Last week was a watershed moment in the history of catfights. First, the celeb world was rocked by news of a Madonna and Gwyneth breakup after 10 years of gal-pal bliss. Next, news of Katy Perry tweeting snarky comments about Lady Gaga polluted the blogs at warp speed. Yet none of these snits compares to the smack down happening between Apple and Google. This latest roll in the mud centers on Internet advertising and the Federal Trade Commission (FTC) is stepping in as referee.
This battle of web ads started a few months back when Google gobbled up AdMob, prompting Apple to scream “No fair!” The FTC was brought in that time, too, but found nada to back up the claim that Google would be the sole dictators of the mobile ad market. The FTC silenced the beef largely because Apple already has thrown its hat into the mobile marketing ring. And that is perhaps how the most current spitting contest erupted. The little monster created in the fury is none other than Apple’s originally-titled iAd.

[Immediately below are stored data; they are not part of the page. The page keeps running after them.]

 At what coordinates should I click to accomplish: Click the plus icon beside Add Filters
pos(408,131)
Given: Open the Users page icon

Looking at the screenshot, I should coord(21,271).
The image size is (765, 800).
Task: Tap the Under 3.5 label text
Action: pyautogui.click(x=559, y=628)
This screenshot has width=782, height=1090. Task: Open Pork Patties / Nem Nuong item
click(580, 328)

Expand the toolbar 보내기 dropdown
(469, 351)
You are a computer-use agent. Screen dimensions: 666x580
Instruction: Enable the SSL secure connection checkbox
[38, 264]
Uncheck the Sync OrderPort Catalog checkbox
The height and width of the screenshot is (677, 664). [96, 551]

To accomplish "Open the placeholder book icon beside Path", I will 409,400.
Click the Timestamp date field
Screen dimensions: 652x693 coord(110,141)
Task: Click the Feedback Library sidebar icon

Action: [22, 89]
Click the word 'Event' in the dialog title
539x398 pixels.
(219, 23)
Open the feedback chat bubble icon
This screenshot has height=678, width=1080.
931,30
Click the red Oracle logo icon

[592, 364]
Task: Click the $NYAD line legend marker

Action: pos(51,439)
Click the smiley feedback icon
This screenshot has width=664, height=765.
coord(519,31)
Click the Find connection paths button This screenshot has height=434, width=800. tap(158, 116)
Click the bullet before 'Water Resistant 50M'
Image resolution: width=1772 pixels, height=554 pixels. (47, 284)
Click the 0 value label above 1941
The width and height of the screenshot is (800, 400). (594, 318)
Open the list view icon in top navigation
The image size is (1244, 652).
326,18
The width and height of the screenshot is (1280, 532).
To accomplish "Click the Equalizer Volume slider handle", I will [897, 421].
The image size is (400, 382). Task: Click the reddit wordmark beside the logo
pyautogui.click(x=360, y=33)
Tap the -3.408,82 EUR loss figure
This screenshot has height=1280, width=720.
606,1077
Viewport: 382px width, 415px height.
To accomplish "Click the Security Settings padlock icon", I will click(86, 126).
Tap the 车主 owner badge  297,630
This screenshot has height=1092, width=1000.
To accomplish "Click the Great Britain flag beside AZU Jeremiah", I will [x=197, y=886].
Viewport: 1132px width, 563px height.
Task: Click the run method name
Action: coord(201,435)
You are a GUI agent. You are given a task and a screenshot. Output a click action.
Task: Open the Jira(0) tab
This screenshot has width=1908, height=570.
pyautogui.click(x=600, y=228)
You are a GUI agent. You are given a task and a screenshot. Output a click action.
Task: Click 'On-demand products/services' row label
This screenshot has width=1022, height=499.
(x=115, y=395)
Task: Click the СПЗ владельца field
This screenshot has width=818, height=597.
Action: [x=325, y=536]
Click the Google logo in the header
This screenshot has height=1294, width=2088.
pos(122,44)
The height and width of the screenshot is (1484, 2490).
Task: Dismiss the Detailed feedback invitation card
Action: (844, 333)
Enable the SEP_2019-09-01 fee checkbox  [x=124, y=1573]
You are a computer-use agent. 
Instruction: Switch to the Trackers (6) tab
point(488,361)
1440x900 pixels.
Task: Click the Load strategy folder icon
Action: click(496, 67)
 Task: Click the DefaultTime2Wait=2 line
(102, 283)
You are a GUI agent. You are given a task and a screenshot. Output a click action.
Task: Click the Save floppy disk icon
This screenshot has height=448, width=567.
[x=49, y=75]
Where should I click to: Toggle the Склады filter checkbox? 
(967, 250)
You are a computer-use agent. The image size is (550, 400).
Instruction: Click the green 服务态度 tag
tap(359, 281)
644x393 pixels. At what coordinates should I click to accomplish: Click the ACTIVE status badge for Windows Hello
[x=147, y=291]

The ad network will launch on July 1st; Apple has high hopes that the network will conquer almost half of the U.S. mobile Internet advertising market in the second half of the year. The existence of iAd is not really the big issue here. No, the flaming middle finger flung by Steve Jobs happened when he announced that Apple no longer would allow ads from Google to be featured on iPads and iPhones. Apple says they won’t be allowing any ad network owned by a company that also produces mobile phones or operating systems to collect data from ads on the applications for their hit mobile devices. Now the FTC is back in the middle of things and investigating Apple to decide whether or not this move is a fair one. Google, natch, says Apple is going out of its way to thwart competition and mobile advertisement developers. Apple is saying that it is within its rights and that the new restrictions do not violate anti-trust policies.
All of the corporate hair pulling is, in fact, bad news for independent marketers and small businesses. By companies saying boldly “you can’t market here,” a message is being sent that only the big guns survive. The battles are more signs of economic unrest in the tech world that now seems intent on creating bitchery to garner headlines. Moreover, we’re moving into the kind of ugly monopolizing behavior that dominated the telephone industry years ago. While this feud is likely to continue with bigger gestures and faster products, consumers and marketers will continue to be the injured parties.